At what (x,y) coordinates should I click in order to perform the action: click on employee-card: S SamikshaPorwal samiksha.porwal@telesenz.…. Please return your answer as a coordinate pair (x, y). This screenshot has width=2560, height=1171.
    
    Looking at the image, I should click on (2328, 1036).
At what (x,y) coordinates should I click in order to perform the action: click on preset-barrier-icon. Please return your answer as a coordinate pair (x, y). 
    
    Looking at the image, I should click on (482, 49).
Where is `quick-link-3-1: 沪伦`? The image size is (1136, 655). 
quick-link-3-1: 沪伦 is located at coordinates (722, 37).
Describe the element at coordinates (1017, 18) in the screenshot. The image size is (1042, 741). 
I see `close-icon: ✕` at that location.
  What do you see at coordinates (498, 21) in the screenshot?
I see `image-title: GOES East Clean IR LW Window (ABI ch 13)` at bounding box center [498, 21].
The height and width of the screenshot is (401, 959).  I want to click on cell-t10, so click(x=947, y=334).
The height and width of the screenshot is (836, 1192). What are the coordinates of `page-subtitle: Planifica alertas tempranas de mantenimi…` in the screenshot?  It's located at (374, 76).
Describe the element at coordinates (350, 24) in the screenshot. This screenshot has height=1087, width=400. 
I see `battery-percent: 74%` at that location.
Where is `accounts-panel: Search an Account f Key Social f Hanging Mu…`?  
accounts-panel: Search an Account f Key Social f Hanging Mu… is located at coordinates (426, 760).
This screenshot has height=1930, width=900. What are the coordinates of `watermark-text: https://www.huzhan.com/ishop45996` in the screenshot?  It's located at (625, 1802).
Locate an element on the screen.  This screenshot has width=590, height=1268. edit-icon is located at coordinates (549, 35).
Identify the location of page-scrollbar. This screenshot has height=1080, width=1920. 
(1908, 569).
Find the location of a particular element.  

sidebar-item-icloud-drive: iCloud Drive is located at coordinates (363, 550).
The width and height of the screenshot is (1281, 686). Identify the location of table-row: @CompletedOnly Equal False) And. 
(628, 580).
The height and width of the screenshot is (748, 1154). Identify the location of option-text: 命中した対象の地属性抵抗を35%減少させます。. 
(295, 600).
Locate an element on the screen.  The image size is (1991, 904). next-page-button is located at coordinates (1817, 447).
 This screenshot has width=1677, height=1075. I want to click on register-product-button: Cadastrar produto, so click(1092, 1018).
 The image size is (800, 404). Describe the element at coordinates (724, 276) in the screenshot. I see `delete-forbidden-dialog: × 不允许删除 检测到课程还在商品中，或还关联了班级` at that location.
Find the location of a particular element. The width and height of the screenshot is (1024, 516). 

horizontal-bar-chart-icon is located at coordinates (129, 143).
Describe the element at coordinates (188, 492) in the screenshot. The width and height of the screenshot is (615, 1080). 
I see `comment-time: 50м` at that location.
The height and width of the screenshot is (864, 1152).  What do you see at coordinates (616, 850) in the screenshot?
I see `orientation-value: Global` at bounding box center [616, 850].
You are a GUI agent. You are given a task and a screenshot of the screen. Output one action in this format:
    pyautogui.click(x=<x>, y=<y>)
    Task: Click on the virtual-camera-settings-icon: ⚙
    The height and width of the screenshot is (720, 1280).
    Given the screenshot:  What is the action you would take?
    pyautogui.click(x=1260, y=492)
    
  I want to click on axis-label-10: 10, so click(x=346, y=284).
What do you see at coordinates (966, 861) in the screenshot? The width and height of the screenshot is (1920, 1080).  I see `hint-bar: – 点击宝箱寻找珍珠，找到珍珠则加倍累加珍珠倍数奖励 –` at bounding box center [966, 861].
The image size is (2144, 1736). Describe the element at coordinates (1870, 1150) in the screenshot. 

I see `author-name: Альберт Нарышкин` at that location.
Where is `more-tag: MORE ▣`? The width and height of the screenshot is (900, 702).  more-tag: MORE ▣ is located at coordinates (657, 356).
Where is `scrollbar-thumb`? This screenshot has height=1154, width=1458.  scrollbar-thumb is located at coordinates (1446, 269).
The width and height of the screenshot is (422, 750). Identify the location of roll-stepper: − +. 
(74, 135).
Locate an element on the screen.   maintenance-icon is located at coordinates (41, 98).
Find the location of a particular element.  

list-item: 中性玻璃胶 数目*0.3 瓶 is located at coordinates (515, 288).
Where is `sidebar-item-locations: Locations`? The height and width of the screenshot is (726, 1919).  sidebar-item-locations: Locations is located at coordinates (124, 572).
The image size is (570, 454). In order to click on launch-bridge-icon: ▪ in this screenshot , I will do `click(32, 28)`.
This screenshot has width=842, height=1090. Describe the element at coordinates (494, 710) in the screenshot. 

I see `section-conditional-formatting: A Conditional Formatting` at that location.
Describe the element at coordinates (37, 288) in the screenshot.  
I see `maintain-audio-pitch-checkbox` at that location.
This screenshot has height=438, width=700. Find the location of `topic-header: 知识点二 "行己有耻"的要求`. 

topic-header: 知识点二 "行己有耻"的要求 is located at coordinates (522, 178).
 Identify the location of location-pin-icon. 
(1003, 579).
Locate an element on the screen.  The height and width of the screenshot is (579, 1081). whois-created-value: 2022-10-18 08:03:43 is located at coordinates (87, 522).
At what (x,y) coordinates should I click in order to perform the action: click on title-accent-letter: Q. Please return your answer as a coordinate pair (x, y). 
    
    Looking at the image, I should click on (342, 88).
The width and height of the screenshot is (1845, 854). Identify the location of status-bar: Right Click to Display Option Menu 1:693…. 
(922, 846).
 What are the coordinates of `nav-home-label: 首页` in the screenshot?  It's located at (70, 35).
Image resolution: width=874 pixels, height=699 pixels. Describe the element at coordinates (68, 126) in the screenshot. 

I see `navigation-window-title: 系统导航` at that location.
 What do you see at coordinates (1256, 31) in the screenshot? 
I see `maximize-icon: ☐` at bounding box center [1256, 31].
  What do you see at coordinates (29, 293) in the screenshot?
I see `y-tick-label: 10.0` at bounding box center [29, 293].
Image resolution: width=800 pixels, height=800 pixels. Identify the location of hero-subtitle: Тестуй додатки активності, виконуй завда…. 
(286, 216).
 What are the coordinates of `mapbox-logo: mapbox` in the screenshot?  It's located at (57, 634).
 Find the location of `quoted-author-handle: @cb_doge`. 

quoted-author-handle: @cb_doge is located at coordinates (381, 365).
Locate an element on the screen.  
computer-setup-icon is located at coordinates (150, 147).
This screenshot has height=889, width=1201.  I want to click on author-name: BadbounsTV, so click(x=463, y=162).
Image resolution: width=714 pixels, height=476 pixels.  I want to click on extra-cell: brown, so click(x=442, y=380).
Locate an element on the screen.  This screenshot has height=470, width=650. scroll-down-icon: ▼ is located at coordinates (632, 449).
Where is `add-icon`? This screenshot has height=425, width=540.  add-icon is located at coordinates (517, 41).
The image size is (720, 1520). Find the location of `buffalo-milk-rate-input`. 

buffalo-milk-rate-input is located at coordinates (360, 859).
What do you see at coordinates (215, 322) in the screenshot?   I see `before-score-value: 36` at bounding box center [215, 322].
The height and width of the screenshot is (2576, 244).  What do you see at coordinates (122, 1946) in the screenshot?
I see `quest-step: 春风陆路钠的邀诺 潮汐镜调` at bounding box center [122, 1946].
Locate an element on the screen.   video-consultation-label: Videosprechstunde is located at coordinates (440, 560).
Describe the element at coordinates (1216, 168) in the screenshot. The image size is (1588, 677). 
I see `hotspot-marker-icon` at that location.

- Work task -
Format the data above as a Markdown table with the columns "Row" and "Data line", giving each nonblank line its own numbered row and leaving out blank lines.

- Solution to the exercise -
| Row | Data line |
|---|---|
| 1 | At what (x,y) coordinates should I click in order to perform the action: click on employee-card: S SamikshaPorwal samiksha.porwal@telesenz.…. Please return your answer as a coordinate pair (x, y). This screenshot has width=2560, height=1171. |
| 2 |     Looking at the image, I should click on (2328, 1036). |
| 3 | At what (x,y) coordinates should I click in order to perform the action: click on preset-barrier-icon. Please return your answer as a coordinate pair (x, y).  |
| 4 |     Looking at the image, I should click on (482, 49). |
| 5 | Where is `quick-link-3-1: 沪伦`? The image size is (1136, 655).  |
| 6 | quick-link-3-1: 沪伦 is located at coordinates (722, 37). |
| 7 | Describe the element at coordinates (1017, 18) in the screenshot. The image size is (1042, 741).  |
| 8 | I see `close-icon: ✕` at that location. |
| 9 |   What do you see at coordinates (498, 21) in the screenshot? |
| 10 | I see `image-title: GOES East Clean IR LW Window (ABI ch 13)` at bounding box center [498, 21]. |
| 11 | The height and width of the screenshot is (401, 959).  I want to click on cell-t10, so click(x=947, y=334). |
| 12 | The height and width of the screenshot is (836, 1192). What are the coordinates of `page-subtitle: Planifica alertas tempranas de mantenimi…` in the screenshot?  It's located at (374, 76). |
| 13 | Describe the element at coordinates (350, 24) in the screenshot. This screenshot has height=1087, width=400.  |
| 14 | I see `battery-percent: 74%` at that location. |
| 15 | Where is `accounts-panel: Search an Account f Key Social f Hanging Mu…`?   |
| 16 | accounts-panel: Search an Account f Key Social f Hanging Mu… is located at coordinates (426, 760). |
| 17 | This screenshot has height=1930, width=900. What are the coordinates of `watermark-text: https://www.huzhan.com/ishop45996` in the screenshot?  It's located at (625, 1802). |
| 18 | Locate an element on the screen.  This screenshot has width=590, height=1268. edit-icon is located at coordinates (549, 35). |
| 19 | Identify the location of page-scrollbar. This screenshot has height=1080, width=1920.  |
| 20 | (1908, 569). |
| 21 | Find the location of a particular element.   |
| 22 | sidebar-item-icloud-drive: iCloud Drive is located at coordinates (363, 550). |
| 23 | The width and height of the screenshot is (1281, 686). Identify the location of table-row: @CompletedOnly Equal False) And.  |
| 24 | (628, 580). |
| 25 | The height and width of the screenshot is (748, 1154). Identify the location of option-text: 命中した対象の地属性抵抗を35%減少させます。.  |
| 26 | (295, 600). |
| 27 | Locate an element on the screen.  The image size is (1991, 904). next-page-button is located at coordinates (1817, 447). |
| 28 |  This screenshot has width=1677, height=1075. I want to click on register-product-button: Cadastrar produto, so click(1092, 1018). |
| 29 |  The image size is (800, 404). Describe the element at coordinates (724, 276) in the screenshot. I see `delete-forbidden-dialog: × 不允许删除 检测到课程还在商品中，或还关联了班级` at that location. |
| 30 | Find the location of a particular element. The width and height of the screenshot is (1024, 516).  |
| 31 | horizontal-bar-chart-icon is located at coordinates (129, 143). |
| 32 | Describe the element at coordinates (188, 492) in the screenshot. The width and height of the screenshot is (615, 1080).  |
| 33 | I see `comment-time: 50м` at that location. |
| 34 | The height and width of the screenshot is (864, 1152).  What do you see at coordinates (616, 850) in the screenshot? |
| 35 | I see `orientation-value: Global` at bounding box center [616, 850]. |
| 36 | You are a GUI agent. You are given a task and a screenshot of the screen. Output one action in this format: |
| 37 |     pyautogui.click(x=<x>, y=<y>) |
| 38 |     Task: Click on the virtual-camera-settings-icon: ⚙ |
| 39 |     The height and width of the screenshot is (720, 1280). |
| 40 |     Given the screenshot:  What is the action you would take? |
| 41 |     pyautogui.click(x=1260, y=492) |
| 42 |   I want to click on axis-label-10: 10, so click(x=346, y=284). |
| 43 | What do you see at coordinates (966, 861) in the screenshot? The width and height of the screenshot is (1920, 1080).  I see `hint-bar: – 点击宝箱寻找珍珠，找到珍珠则加倍累加珍珠倍数奖励 –` at bounding box center [966, 861]. |
| 44 | The image size is (2144, 1736). Describe the element at coordinates (1870, 1150) in the screenshot.  |
| 45 | I see `author-name: Альберт Нарышкин` at that location. |
| 46 | Where is `more-tag: MORE ▣`? The width and height of the screenshot is (900, 702).  more-tag: MORE ▣ is located at coordinates (657, 356). |
| 47 | Where is `scrollbar-thumb`? This screenshot has height=1154, width=1458.  scrollbar-thumb is located at coordinates (1446, 269). |
| 48 | The width and height of the screenshot is (422, 750). Identify the location of roll-stepper: − +.  |
| 49 | (74, 135). |
| 50 | Locate an element on the screen.   maintenance-icon is located at coordinates (41, 98). |
| 51 | Find the location of a particular element.   |
| 52 | list-item: 中性玻璃胶 数目*0.3 瓶 is located at coordinates (515, 288). |
| 53 | Where is `sidebar-item-locations: Locations`? The height and width of the screenshot is (726, 1919).  sidebar-item-locations: Locations is located at coordinates (124, 572). |
| 54 | The image size is (570, 454). In order to click on launch-bridge-icon: ▪ in this screenshot , I will do `click(32, 28)`. |
| 55 | This screenshot has width=842, height=1090. Describe the element at coordinates (494, 710) in the screenshot.  |
| 56 | I see `section-conditional-formatting: A Conditional Formatting` at that location. |
| 57 | Describe the element at coordinates (37, 288) in the screenshot.   |
| 58 | I see `maintain-audio-pitch-checkbox` at that location. |
| 59 | This screenshot has height=438, width=700. Find the location of `topic-header: 知识点二 "行己有耻"的要求`.  |
| 60 | topic-header: 知识点二 "行己有耻"的要求 is located at coordinates (522, 178). |
| 61 |  Identify the location of location-pin-icon.  |
| 62 | (1003, 579). |
| 63 | Locate an element on the screen.  The height and width of the screenshot is (579, 1081). whois-created-value: 2022-10-18 08:03:43 is located at coordinates (87, 522). |
| 64 | At what (x,y) coordinates should I click in order to perform the action: click on title-accent-letter: Q. Please return your answer as a coordinate pair (x, y).  |
| 65 |     Looking at the image, I should click on (342, 88). |
| 66 | The width and height of the screenshot is (1845, 854). Identify the location of status-bar: Right Click to Display Option Menu 1:693….  |
| 67 | (922, 846). |
| 68 |  What are the coordinates of `nav-home-label: 首页` in the screenshot?  It's located at (70, 35). |
| 69 | Image resolution: width=874 pixels, height=699 pixels. Describe the element at coordinates (68, 126) in the screenshot.  |
| 70 | I see `navigation-window-title: 系统导航` at that location. |
| 71 |  What do you see at coordinates (1256, 31) in the screenshot?  |
| 72 | I see `maximize-icon: ☐` at bounding box center [1256, 31]. |
| 73 |   What do you see at coordinates (29, 293) in the screenshot? |
| 74 | I see `y-tick-label: 10.0` at bounding box center [29, 293]. |
| 75 | Image resolution: width=800 pixels, height=800 pixels. Identify the location of hero-subtitle: Тестуй додатки активності, виконуй завда….  |
| 76 | (286, 216). |
| 77 |  What are the coordinates of `mapbox-logo: mapbox` in the screenshot?  It's located at (57, 634). |
| 78 |  Find the location of `quoted-author-handle: @cb_doge`.  |
| 79 | quoted-author-handle: @cb_doge is located at coordinates (381, 365). |
| 80 | Locate an element on the screen.   |
| 81 | computer-setup-icon is located at coordinates (150, 147). |
| 82 | This screenshot has height=889, width=1201.  I want to click on author-name: BadbounsTV, so click(x=463, y=162). |
| 83 | Image resolution: width=714 pixels, height=476 pixels.  I want to click on extra-cell: brown, so click(x=442, y=380). |
| 84 | Locate an element on the screen.  This screenshot has height=470, width=650. scroll-down-icon: ▼ is located at coordinates (632, 449). |
| 85 | Where is `add-icon`? This screenshot has height=425, width=540.  add-icon is located at coordinates (517, 41). |
| 86 | The image size is (720, 1520). Find the location of `buffalo-milk-rate-input`.  |
| 87 | buffalo-milk-rate-input is located at coordinates (360, 859). |
| 88 | What do you see at coordinates (215, 322) in the screenshot?   I see `before-score-value: 36` at bounding box center [215, 322]. |
| 89 | The height and width of the screenshot is (2576, 244).  What do you see at coordinates (122, 1946) in the screenshot? |
| 90 | I see `quest-step: 春风陆路钠的邀诺 潮汐镜调` at bounding box center [122, 1946]. |
| 91 | Locate an element on the screen.   video-consultation-label: Videosprechstunde is located at coordinates (440, 560). |
| 92 | Describe the element at coordinates (1216, 168) in the screenshot. The image size is (1588, 677).  |
| 93 | I see `hotspot-marker-icon` at that location. |